Si l’association fait l’objet d’un redressement sur ce point, il est toujours possible de faire les recours juridiques, mais l’issue d’une décision favorable demeure toutefois incertaine au regard de l’évolution de la jurisprudence.

Les actions à venir de Nexem

Nexem poursuit ses démarches de lobbying auprès des pouvoirs publics pour faire valoir ses arguments, afin de sensibiliser les pouvoirs publics sur l’importance du sujet et obtenir une issue favorable aux intérêts des adhérents. De nouveaux rendez-vous sont pris dans les ministères, auprès des financeurs et avec les conseillers de l’Élysée et de Matignon.

Deux objectifs à ce lobbying :

  • tout d’abord, il convient de s’assurer que le financement des éventuels redressements sera pris en charge par les financeurs ;
  • ensuite, il s’agit de faire valoir notre argumentaire, quitte à faire évoluer la législation pour préciser son application et éviter tout risque d’interprétation défavorable aux associations. Pour appuyer notre action, nous avons chiffré les coûts éventuels pour l’ensemble des associations, les chiffres permettant à nos interlocuteurs de mieux appréhender l’importance du problème.

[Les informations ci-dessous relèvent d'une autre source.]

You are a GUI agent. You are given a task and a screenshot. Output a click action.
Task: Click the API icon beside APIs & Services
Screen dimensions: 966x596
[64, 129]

Si ce dernier concerne avant tout la CCN 66, on ne peut exclure son extension à tout cadre juridique similaire. Nexem se rapproche donc des autres employeurs du secteur et de leurs représentants pour partager l’expertise et organiser des démarches communes.


[1] Article D. 241-7 du Code de la Sécurité sociale.

[2] Durée de travail conventionnelle définie par l’accord cadre du 12 mars 1999 pour les établissements appliquant la CCN 66 et dont le temps de travail des salariés est annualisé.

[3] Numéro de pourvoi : 16-15712 Non publié au bulletin.

[4] Cass Soc, 12 juillet 2018, n° 17-20539, non publié au bulletin.